Straw demands efforts to stem Darfur crisis

AFP, Abu Shouk Camp
Foreign Secretary Jack Straw urged the Sudanese government to "make a real effort" to ease the suffering caused by its bloody clampdown in Darfur, as he visited some of million-plus people who have been displaced.

Straw said the authorities had made some advances in opening up the region to relief agencies and providing protection from the Arab militias it sponsored to crush ethnic minority rebels, but said more needed to be done.

It was "the scale of the problem" that made the biggest impression, Straw told Britain's domestic Press Association news agency as he toured the Abu Shouk camp in northern Darfur.

"I knew the numbers, but it is one thing to know the numbers, it is quite another thing to come here, to survey this camp, and to realise that there are more than 50,000 people here but that is only one 20th of the people displaced as a result of the conflict.

"I think that the government of Sudan has made progress in some fields. Humanitarian access is much better.
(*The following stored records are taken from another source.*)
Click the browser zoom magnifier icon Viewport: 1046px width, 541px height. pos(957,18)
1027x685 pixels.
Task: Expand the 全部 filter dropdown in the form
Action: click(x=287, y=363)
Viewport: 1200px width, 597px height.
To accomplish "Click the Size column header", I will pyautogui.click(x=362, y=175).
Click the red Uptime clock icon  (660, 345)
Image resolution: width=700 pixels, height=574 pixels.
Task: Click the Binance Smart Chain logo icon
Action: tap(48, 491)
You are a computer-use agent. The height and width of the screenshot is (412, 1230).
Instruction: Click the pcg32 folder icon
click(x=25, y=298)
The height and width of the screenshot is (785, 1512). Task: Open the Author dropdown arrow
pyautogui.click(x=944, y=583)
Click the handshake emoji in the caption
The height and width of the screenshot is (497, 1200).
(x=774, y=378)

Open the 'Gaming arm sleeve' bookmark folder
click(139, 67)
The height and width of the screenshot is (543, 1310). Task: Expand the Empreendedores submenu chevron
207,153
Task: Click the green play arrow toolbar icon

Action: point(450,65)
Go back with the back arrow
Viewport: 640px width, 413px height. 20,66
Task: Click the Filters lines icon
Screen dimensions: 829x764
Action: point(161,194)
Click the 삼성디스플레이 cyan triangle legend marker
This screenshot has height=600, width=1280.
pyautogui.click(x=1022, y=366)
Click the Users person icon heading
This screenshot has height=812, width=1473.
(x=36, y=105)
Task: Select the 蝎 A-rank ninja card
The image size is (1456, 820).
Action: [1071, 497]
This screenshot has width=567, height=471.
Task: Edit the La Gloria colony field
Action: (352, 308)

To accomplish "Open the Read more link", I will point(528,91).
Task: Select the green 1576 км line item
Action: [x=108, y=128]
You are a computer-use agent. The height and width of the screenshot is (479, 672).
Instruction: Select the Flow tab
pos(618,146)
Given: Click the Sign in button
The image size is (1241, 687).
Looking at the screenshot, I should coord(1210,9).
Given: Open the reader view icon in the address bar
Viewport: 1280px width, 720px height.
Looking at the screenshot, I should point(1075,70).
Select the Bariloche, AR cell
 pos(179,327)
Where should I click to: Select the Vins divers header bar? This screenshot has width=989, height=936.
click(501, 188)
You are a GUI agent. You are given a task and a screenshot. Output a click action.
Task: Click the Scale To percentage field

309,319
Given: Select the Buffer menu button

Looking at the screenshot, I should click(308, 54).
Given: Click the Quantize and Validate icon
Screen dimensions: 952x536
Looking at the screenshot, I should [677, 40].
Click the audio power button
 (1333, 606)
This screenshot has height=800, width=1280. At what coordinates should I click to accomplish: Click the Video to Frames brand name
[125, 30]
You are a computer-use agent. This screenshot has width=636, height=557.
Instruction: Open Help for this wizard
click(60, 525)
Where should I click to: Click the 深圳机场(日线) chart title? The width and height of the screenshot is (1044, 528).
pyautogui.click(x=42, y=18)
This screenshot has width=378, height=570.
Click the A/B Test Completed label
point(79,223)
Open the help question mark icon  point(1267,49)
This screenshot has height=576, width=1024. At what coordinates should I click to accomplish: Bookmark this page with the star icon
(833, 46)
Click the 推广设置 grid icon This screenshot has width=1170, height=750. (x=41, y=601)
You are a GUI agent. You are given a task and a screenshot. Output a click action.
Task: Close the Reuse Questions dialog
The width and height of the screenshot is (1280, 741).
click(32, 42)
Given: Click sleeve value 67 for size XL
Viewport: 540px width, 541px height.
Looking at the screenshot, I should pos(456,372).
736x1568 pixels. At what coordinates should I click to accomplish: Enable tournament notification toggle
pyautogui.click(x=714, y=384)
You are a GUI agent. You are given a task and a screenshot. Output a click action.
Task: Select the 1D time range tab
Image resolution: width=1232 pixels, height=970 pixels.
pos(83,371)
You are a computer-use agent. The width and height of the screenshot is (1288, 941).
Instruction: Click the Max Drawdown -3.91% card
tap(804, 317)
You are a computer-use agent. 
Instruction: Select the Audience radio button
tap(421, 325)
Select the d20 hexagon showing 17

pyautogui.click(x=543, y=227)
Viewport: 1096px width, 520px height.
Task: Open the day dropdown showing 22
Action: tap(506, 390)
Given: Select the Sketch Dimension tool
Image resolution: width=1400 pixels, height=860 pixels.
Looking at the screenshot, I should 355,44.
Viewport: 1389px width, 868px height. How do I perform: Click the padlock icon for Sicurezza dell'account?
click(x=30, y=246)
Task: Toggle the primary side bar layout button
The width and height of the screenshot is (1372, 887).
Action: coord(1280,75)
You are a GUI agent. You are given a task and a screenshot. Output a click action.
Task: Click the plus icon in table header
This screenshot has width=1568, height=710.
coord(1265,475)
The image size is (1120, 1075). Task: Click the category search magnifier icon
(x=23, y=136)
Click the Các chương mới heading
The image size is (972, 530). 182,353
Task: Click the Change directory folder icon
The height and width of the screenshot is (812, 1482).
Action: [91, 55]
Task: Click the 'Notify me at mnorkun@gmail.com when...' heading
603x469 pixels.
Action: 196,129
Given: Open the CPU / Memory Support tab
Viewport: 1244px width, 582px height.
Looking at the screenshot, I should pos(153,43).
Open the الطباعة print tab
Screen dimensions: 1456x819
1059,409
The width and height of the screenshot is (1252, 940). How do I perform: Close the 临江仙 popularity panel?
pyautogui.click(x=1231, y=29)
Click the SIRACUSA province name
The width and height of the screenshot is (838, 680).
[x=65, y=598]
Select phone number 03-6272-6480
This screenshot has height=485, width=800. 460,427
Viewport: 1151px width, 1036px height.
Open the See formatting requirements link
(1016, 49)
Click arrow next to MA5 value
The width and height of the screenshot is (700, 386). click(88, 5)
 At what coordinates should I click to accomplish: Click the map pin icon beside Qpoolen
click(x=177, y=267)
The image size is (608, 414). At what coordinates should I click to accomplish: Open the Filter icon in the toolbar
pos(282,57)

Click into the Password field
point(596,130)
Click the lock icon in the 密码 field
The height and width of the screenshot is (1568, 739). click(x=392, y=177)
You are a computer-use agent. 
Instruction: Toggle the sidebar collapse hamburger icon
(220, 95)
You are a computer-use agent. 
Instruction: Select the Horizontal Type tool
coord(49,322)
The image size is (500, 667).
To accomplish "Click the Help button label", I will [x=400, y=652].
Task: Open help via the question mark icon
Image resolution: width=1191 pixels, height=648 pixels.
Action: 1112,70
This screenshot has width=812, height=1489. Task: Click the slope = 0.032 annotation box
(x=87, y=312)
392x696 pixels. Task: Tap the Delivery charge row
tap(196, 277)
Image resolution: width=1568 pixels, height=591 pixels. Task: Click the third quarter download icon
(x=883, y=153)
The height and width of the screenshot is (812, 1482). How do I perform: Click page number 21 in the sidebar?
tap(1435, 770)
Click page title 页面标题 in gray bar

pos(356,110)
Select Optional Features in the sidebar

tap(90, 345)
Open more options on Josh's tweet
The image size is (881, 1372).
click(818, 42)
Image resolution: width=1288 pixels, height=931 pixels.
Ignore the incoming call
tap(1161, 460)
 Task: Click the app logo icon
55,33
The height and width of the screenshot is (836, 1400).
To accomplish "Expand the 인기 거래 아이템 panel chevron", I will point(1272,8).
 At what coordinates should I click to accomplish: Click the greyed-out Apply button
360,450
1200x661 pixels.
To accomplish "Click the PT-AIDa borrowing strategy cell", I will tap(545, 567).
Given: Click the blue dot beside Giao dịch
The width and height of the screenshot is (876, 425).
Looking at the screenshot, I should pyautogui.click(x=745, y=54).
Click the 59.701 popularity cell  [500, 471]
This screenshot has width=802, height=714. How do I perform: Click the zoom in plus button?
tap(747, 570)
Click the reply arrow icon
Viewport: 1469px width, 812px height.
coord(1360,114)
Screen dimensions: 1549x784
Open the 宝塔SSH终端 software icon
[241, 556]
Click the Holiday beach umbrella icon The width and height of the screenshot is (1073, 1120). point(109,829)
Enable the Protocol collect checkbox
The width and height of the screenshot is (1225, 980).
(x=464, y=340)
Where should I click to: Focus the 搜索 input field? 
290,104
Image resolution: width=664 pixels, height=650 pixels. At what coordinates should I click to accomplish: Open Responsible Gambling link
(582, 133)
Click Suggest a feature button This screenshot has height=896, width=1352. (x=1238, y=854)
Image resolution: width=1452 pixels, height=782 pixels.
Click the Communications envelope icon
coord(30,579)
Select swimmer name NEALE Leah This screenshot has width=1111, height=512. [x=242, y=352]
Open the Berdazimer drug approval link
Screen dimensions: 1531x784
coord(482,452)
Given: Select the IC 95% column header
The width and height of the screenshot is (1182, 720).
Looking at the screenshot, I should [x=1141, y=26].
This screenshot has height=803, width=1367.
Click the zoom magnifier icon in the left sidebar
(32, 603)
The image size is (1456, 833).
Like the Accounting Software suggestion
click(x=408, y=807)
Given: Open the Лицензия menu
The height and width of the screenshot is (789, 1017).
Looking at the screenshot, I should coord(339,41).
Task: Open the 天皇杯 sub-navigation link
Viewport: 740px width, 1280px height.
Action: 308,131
Security within the camps is better.

"But there is a very great deal to be done before these and 1.2 million like them feel reassured enough to go back to their villages.

"That requires a real effort by the government of Sudan to provide for their safety and also to ensure that there is progress in the peace talks."

Straw was referring to negotiations in the Nigerian capital of Abuja with representatives of the two Darfur rebel groups, which went into a second day Tuesday with the rebels voicing pessimism about Khartoum's readiness to open up to the non-Arab minorities, who together make up nearly half of Sudan's population.